▶ **What this task involves**
The records that follow must be repeated verbatim, every one of them.

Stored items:
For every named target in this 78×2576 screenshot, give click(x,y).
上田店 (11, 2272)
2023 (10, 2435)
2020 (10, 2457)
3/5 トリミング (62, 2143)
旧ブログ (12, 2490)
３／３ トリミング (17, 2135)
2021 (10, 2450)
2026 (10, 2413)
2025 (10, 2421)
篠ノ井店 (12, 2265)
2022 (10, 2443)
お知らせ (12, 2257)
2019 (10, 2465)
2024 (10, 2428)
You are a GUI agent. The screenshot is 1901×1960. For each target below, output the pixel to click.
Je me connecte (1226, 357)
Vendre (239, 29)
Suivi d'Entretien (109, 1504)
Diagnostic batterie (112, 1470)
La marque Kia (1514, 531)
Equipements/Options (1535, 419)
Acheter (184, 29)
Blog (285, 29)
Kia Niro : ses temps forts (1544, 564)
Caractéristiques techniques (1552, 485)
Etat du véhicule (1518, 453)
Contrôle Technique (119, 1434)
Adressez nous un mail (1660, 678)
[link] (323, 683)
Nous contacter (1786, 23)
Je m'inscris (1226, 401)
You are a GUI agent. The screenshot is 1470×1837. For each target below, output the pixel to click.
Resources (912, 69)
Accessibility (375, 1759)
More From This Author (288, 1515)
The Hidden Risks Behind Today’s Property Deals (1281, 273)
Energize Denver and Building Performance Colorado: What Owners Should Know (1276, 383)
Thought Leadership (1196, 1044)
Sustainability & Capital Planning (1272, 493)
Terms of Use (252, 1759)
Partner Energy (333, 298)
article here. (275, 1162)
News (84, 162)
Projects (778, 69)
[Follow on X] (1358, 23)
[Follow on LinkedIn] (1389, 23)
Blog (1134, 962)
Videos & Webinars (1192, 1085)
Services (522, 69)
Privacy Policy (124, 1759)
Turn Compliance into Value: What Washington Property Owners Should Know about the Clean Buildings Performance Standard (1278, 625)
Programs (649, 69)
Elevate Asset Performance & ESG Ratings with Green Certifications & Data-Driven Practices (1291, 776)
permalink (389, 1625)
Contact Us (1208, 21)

▶ **Exercise response**
For every named target in this 78×2576 screenshot, give click(x,y).
上田店 (11, 2272)
2023 (10, 2435)
2020 (10, 2457)
3/5 トリミング (62, 2143)
旧ブログ (12, 2490)
３／３ トリミング (17, 2135)
2021 (10, 2450)
2026 (10, 2413)
2025 (10, 2421)
篠ノ井店 (12, 2265)
2022 (10, 2443)
お知らせ (12, 2257)
2019 (10, 2465)
2024 (10, 2428)
You are a GUI agent. The screenshot is 1901×1960. For each target below, output the pixel to click.
Je me connecte (1226, 357)
Vendre (239, 29)
Suivi d'Entretien (109, 1504)
Diagnostic batterie (112, 1470)
La marque Kia (1514, 531)
Equipements/Options (1535, 419)
Acheter (184, 29)
Blog (285, 29)
Kia Niro : ses temps forts (1544, 564)
Caractéristiques techniques (1552, 485)
Etat du véhicule (1518, 453)
Contrôle Technique (119, 1434)
Adressez nous un mail (1660, 678)
[link] (323, 683)
Nous contacter (1786, 23)
Je m'inscris (1226, 401)
You are a GUI agent. The screenshot is 1470×1837. For each target below, output the pixel to click.
Resources (912, 69)
Accessibility (375, 1759)
More From This Author (288, 1515)
The Hidden Risks Behind Today’s Property Deals (1281, 273)
Energize Denver and Building Performance Colorado: What Owners Should Know (1276, 383)
Thought Leadership (1196, 1044)
Sustainability & Capital Planning (1272, 493)
Terms of Use (252, 1759)
Partner Energy (333, 298)
article here. (275, 1162)
News (84, 162)
Projects (778, 69)
[Follow on X] (1358, 23)
[Follow on LinkedIn] (1389, 23)
Blog (1134, 962)
Videos & Webinars (1192, 1085)
Services (522, 69)
Privacy Policy (124, 1759)
Turn Compliance into Value: What Washington Property Owners Should Know about the Clean Buildings Performance Standard (1278, 625)
Programs (649, 69)
Elevate Asset Performance & ESG Ratings with Green Certifications & Data-Driven Practices (1291, 776)
permalink (389, 1625)
Contact Us (1208, 21)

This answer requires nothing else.